* **EXERCISES**
- 1) Answer these questions from the text on the pacifier-activated lullaby:
(a) In what year was the PAL developed, and who developed it?
(b) Where in the incubator are the speakers that play the lullabies placed?
(c) Which company acquired the Pacifier Activated Lullaby System in October 2022, and from whom?
- 2) Continue the text on the pacifier-activated lullaby from where it stops.

### PASSAGE FOR REVIEW

= Pacifier-activated lullaby =

PAL: Pacifier Activated Lullaby is a pacifier fitted with an adapter, which houses a computer chip that activates a CD player outside the incubator. Developed in 2000 by Dr. Jayne M. Standley along with the Center for Music Research at Florida State University, the PAL is used during music therapy interventions in the neonatal intensive-care unit to promote and reinforce non-nutritive sucking (NNS) opportunities on premature infants. Dr. Standley found that infants could differentiate between silence and musical stimuli, which meant infants could be positively reinforced with music when they sucked with enough endurance and strength.

The sensors in the PAL detect correct non-nutritive sucking characteristics and activate a CD player which reproduces lullabies through small speakers placed binaurally in the incubator above the infant's head.

In October 2022, NeoLight acquired the Pacifier Activated Lullaby System from Powers Medical Inc.

==Music protocol==
Lullabies are selected for this intervention by credentialed music therapists following these basic criteria:
- no changes in tempo
- no changes in volume level (65db scale C)
- no key changes
- higher vocal ranges (mainly female vocals)

######
### DATA EXCERPTS

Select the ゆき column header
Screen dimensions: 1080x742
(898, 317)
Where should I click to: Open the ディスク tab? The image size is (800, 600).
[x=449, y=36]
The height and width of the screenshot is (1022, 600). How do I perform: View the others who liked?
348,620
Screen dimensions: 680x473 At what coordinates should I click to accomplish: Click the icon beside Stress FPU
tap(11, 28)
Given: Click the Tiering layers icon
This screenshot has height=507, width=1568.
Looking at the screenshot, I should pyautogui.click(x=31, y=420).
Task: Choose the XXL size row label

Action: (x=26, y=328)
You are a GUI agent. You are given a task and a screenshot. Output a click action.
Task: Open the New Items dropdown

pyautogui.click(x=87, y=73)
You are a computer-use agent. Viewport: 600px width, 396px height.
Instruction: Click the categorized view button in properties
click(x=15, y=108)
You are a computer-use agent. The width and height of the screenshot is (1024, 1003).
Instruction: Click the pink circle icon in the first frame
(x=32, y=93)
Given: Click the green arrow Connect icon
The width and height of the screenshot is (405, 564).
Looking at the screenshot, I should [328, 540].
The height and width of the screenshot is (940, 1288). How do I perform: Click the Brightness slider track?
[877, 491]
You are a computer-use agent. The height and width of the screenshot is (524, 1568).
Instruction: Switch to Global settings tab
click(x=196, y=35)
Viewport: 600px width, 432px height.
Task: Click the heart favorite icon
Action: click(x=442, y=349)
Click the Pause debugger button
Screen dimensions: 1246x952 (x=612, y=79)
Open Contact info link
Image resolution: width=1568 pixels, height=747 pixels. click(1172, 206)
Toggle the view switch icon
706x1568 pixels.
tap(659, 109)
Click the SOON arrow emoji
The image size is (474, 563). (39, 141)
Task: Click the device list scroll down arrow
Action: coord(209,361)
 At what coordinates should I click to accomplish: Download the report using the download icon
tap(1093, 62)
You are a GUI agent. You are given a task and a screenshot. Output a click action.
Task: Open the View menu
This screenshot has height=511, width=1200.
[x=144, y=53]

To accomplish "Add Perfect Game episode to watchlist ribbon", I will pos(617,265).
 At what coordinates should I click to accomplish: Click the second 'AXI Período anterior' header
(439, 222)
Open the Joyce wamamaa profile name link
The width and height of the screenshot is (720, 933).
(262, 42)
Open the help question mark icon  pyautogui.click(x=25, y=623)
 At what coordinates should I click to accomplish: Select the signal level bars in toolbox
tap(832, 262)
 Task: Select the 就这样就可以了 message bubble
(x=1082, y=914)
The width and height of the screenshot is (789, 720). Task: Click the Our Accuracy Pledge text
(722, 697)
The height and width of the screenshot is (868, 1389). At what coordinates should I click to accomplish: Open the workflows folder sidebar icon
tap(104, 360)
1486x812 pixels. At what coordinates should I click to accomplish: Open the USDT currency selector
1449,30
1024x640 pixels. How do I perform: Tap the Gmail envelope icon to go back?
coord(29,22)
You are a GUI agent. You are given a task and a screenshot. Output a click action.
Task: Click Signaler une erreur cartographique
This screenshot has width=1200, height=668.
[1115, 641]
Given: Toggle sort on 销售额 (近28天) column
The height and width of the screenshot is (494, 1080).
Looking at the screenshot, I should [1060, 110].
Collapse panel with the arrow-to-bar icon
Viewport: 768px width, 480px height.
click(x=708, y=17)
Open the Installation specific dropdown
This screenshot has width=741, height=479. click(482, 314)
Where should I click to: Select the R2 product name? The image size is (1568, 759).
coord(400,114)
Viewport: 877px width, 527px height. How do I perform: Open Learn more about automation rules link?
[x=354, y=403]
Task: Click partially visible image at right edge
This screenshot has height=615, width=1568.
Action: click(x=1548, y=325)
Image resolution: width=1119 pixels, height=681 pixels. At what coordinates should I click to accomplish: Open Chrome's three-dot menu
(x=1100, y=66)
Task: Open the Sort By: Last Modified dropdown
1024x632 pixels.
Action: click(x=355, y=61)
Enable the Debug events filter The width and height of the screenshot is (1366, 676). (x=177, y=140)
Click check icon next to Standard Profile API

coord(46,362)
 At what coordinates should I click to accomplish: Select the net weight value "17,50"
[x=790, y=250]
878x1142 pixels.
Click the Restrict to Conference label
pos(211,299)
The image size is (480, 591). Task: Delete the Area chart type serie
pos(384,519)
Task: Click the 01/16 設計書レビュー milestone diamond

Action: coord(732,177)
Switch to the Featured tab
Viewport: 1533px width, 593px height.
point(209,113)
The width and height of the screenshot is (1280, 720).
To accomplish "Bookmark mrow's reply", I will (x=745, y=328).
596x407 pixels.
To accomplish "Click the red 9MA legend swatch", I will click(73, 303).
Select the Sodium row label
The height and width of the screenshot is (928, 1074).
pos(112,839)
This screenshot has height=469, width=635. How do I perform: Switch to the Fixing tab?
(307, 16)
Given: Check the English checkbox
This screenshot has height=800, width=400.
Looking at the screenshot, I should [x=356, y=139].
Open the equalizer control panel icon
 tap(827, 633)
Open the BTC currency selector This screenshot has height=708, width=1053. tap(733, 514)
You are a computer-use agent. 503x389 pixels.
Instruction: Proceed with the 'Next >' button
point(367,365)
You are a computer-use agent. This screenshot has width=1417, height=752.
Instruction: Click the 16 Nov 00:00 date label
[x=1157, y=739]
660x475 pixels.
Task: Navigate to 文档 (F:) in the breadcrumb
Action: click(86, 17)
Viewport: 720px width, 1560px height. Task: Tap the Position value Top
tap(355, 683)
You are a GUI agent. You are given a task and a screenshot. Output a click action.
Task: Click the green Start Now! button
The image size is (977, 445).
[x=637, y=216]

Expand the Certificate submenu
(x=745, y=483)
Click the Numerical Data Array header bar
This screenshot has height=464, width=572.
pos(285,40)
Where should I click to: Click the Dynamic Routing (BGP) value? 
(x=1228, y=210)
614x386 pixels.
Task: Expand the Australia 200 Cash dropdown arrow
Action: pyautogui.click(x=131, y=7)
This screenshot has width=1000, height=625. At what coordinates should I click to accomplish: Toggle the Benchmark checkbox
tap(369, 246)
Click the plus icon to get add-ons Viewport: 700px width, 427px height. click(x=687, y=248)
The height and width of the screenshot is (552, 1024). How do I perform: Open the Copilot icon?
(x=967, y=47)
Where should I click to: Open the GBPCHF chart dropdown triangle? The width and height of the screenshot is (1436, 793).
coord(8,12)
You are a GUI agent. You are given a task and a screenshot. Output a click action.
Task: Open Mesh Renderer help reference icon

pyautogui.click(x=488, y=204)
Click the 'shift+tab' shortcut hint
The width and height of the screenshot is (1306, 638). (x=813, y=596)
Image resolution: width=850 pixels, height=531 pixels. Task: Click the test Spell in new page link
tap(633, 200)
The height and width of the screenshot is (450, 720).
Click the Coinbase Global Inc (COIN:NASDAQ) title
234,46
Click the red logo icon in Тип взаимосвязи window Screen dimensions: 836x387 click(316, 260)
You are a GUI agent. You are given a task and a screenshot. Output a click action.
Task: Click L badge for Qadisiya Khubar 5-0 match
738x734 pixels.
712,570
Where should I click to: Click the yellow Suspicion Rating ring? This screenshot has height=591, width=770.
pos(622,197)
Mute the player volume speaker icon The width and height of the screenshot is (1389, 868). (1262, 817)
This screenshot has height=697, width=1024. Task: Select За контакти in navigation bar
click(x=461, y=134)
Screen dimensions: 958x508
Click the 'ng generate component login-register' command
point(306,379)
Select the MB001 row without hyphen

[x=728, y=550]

######

* **TASK-BY-TASK RESULTS**
- 1)
(a) It was developed in 2000 by Dr. Jayne M. Standley along with the Center for Music Research at Florida State University.
(b) They are placed binaurally in the incubator above the infant's head.
(c) NeoLight acquired it from Powers Medical Inc.

- 2)
- the native language of the infant to promote language input opportunities

The music is sustained for 10 seconds after receiving the first suck, and fades out if it is not reactivated by another one, therefore making the presentation of musical stimuli contingent on the sucking behavior of the infant. Provisions are made in the protocol to discontinue the intervention if signs of infant distress are observed.

==Studies==
Studies have shown that contingent music, such as pacifier activated lullabies, increased pacifier sucking rate of premature infants more than 2.5 times (Standley 2000), and that they have also increased subsequent feeding rates.
Recent research observed that a PAL intervention can significantly reduce gavage feeding days and the length of hospitalization for premature infants when used at the specific gestation age of 34 weeks. Some criteria for referral are:

- Infant has been determined to tolerate two simultaneous modes of stimulation.
- Infant has no severe abnormalities that affect ability to suck/feed or to learn.
- Infant has no indication of infection requiring quarantine.